Warga Surati Kepala Jorong Pisang Hutan ke kantor Wali Nagari Sasak, Ada Apa ?

34

Pasaman Barat, Padang Expo

Pemerintahan Nagari Sasak, Kecamatan Sasak Ranah Pasisie, Kabupaten Pasaman Barat, mengadakan musyawarah terkait pengaduan masyarakat untuk memberhentikan salah seorang oknum jorong di nagari itu.

Musyawarah ini dihadiri oleh Perwakilan Camat Sasak Ranah Pasisie, Bamus Nagari Sasak, Babinsa dan Tokoh Masyarakat yang dilaksanakan di Aula Perpustakaan Nagari setempat, Kamis (30/7/2020).

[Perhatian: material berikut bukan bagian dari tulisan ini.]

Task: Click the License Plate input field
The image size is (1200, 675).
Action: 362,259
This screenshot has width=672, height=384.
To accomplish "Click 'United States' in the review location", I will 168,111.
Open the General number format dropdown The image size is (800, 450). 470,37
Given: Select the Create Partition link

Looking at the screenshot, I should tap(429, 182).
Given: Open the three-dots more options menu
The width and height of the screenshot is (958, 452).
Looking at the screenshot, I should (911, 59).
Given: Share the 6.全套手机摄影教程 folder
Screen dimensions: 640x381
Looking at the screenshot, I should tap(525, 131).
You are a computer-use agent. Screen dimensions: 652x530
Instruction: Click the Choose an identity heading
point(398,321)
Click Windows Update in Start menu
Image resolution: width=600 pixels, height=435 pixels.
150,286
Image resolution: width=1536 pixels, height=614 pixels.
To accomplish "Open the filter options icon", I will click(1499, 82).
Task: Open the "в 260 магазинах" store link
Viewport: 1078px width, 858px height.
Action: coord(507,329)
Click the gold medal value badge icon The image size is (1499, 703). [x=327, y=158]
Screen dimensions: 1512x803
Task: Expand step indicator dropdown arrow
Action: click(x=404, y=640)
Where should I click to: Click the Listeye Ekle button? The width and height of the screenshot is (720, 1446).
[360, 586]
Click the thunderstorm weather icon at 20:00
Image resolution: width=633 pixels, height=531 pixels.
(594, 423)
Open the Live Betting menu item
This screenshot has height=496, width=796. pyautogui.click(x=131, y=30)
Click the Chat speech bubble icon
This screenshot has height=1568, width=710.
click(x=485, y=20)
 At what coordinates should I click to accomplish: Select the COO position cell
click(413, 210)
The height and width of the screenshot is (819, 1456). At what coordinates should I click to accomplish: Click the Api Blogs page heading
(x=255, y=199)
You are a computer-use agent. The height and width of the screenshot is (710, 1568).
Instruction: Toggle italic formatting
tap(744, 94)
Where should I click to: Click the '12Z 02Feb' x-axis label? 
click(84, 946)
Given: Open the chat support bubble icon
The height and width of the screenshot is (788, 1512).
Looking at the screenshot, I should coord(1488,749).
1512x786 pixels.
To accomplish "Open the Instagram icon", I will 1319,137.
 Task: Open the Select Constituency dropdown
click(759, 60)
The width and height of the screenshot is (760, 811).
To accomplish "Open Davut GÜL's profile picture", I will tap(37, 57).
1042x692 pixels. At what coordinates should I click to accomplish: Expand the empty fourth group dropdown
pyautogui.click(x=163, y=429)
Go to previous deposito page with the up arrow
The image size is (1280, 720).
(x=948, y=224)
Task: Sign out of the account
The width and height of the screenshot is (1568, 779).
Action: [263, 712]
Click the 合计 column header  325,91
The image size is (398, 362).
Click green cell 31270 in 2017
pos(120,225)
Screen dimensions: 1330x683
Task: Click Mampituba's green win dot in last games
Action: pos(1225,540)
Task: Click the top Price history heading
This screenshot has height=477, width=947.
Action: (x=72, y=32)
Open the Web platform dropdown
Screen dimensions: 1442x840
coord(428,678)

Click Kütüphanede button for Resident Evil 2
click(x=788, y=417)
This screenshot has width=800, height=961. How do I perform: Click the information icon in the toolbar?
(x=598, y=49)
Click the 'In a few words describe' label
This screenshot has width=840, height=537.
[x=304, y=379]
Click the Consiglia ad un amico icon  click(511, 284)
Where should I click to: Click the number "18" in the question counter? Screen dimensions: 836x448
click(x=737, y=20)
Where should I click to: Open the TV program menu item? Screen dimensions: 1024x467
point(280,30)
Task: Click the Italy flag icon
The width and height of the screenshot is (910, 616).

Surat pengaduan masyarakat Jorong Pisang Hutan yang masuk pada 25 Juli 2020 ini menyampaikan tentang keluhan dan keinginan masyarakat terhadap salah seorang oknum jorong di Pemerintahan Nagari Sasak.

Ada pun isi surat pengaduan dan pernyataan bersama masyarakat Jorong Pisang Hutan terhadap oknum Jorong yang berinisial ‘S diantaranya menuliskan bahwa oknum jorong itu diduga tidak adanya kepedulian atau upaya terhadap masyarakatnya.

Baik dari segi sengketa atau pertikaian dalam perselisihan. Kemudian tidak adanya pembinaan terhadap masyarakat, baik pemuda maupun organisasi lainnya dan diduga hanya mementingkan kepentingan pribadi atau individu.

Selanjutnya, bahwa oknum jorong tersebut selalu membedakan masyarakatnya dalam memberikan bantuan pemerintah seperti PKH, Voucher Beras, BLT dan bantuan lainnya banyak yang tidak tepat sasaran.

Untuk itu beberapa poin yang disampaikan masyarakat tersebut meminta kepada Wali Nagari  untuk memberhentikan dari jabatan sebagai Kepala Jorong Pisang Hutan dan meminta secepatnya mencari pengganti.

Menurut Wali Nagari  Sasak Efrizal, untuk memberhentikan perangkat pemerintahan tidak semudah yang dibayangkan. Ada mekanisme prosedur yang berlaku di Pemerintahan Nagari Sasak.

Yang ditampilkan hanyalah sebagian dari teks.